G. David Schine in Have You No Sense of Decency?

Basic Information

Name: Gerard David Schine

Nickname: G.

Born: September 11, 1927

Died: June 19, 1996

Nationality: U.S.

Hometown: Gloversville, New York

WORK & EDUCATION

Occupation: Soldier, businessman

Education: Harvard University

FAMILY & FRIENDS

Parents: Junius Myer Schine, Hildegarde Feldman

Siblings: Renee Schine Crown

Spouse: Hillevi Rombin

Children: F. Berndt Schine, J. Mark Schine, Vidette Schine Perry, Kevin Schine, Alex Schine, Lance Schine

Friends: Roy Cohn, Joe McCarthy

Foes: The Army


Analysis

While it's easy to divide history into those who were doing the acting and those who were acted upon, that's not accurate. Everyone is the main character in their own story, right?

The same is true for G. David Schine, who is mostly remembered for being the reason the Army and McCarthy squared off in the first place. He's one of the most fascinating guys in the whole ugly affair, even if his role was just as a catalyst.

Schine hailed from a wealthy family who owned a chain of hotels. Like many rich boys at the time, he attended Phillips Andover Academy followed by Harvard. His classmates at Harvard remember him as an ambitious, flamboyant guy whose favorite subject of conversation was himself and who lived a Gatsby-class life. He helped run the family business out of his dorm room, and was asked to leave after his first year because his grades were so bad. (Source)
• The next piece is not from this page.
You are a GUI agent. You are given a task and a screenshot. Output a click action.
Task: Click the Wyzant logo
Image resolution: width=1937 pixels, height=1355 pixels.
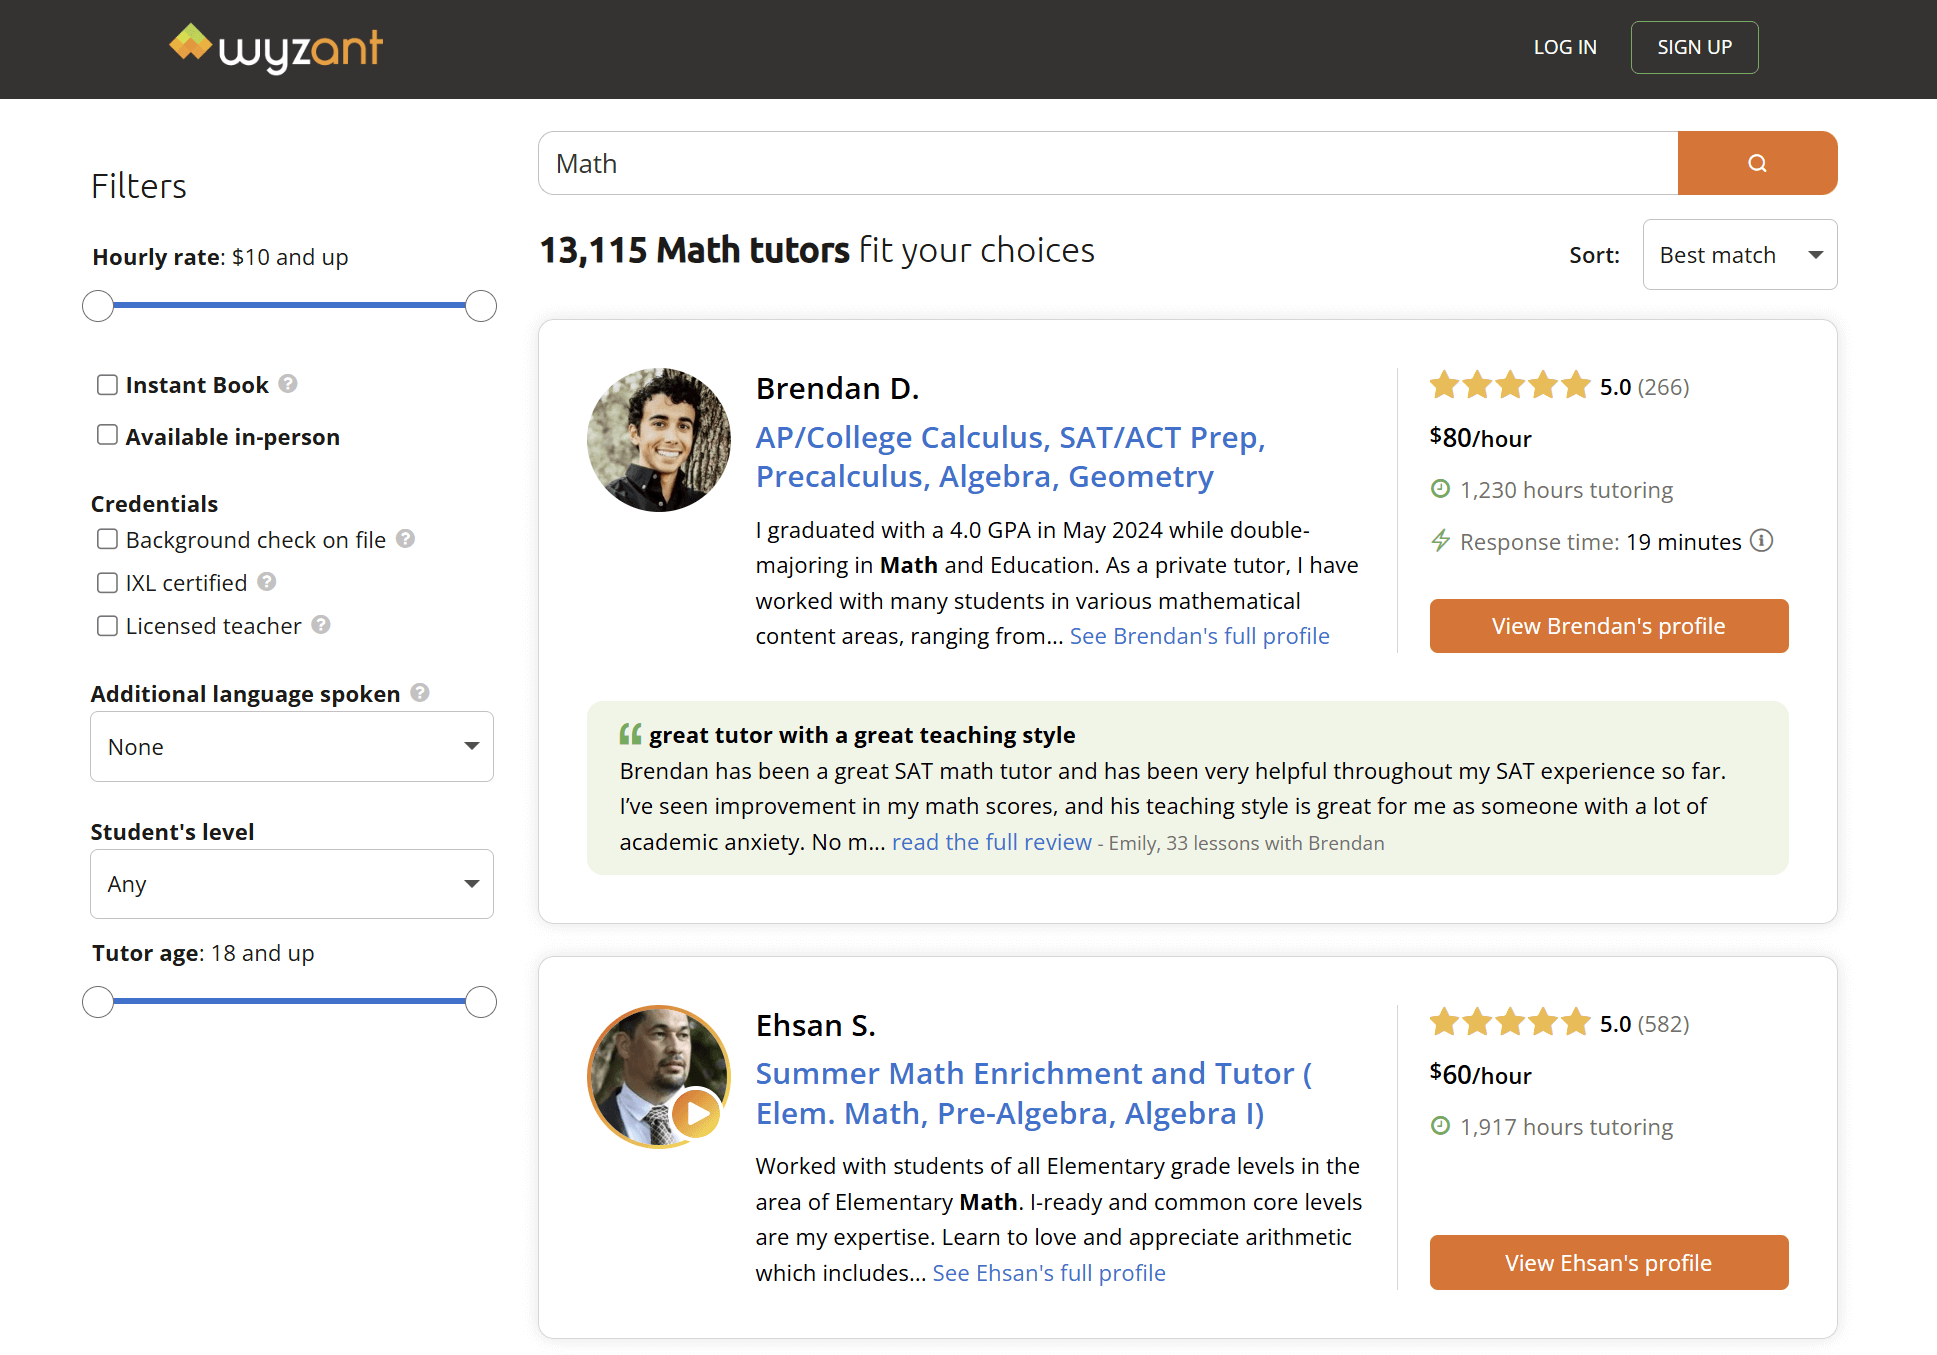tap(276, 47)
He took the year off to work as a civilian on an Army transport, and came back to school (Harvard re-admitted him) claiming to have served as a lieutenant. His classmates, most of whom were actually veterans, started hating the guy. He managed to wrangle a private dorm room, which he furnished to the nines, including an electronic piano, and ate at fancy Boston restaurants rather than the college dining commons. He enjoyed walking around campus with thousands of dollars in a suitcase just for the fun of it.

People remember Schine as obsessed with power and influence. Ayn Rand was his favorite author, of course. Nobody was surprised that he managed to get connected with the influential Roy Cohn and Joseph McCarthy.

Schine came to McCarthy's attention a few years after his graduation from Harvard, when Schine authored an anti-Communist pamphlet called "Definition of Communism," which he had placed in every room of his family's hotel. Sort of like a Bible, but political. Cohn liked the looks of Schine (Shmoop thinks he has a Marlon Brando vibe) and brought him into the McCarthy camp as an unpaid advisor.

In 1953, Schine and Cohn went off to Europe together on assignment from McCarthy to investigate possible subversive activities in American agencies across the pond. They managed to terrify agency employees and even got some of them fired for reading books by an author suspected of being pro-Communist (source). People generally thought this trip was a ridiculous caper.

When Schine was drafted into the Army in the 1953, the same year he was brought into McCarthy's employ, Cohn tried to lean on the military to get Schine preferential treatment. A Senate subcommittee was set up to look into these allegations, and this set the stage for the McCarthy-Welch celebrity death match. McCarthy picked the first fight of his career he would lose. And the last fight he'd ever have.

Schine was largely undamaged by his involvement in the hearings. He quit politics for good and went on to manage his father's hotel and real estate empire and had success in the entertainment world as a film and music producer. He even had a bit part as himself in an episode of the TV show Batman. A talented musician, he produced hit records for artists like Lou Rawls and guest-conducted the Boston Pops Symphony. He was the executive producer of the film The French Connection. He married Miss Universe of 1955 and had a passel of kids. (Source)

Schine and Roy Cohn unsuccessfully sued Universal Studios for defamation over their TV movie Tail Gunner Joe. He died at 69 in a plane crash in 1996 along with his wife and son, on his way to scope out a theater in California for a play he wanted to stage.

When people today think about the Army-McCarthy hearings, they don't really remember David Schine, even though he was the catalyst for the famous exchange between Welch and the senator. Playwright Tony Kushner (Angels in America) did, though. He memorialized him in a short play, published in 1996 in the New York Times as A Backstage Pass to Hell, where we find an aged Schine in, yep, hell, chatting it up with Roy Cohn and J. Edgar Hoover, among others whom Kushner thought belonged there.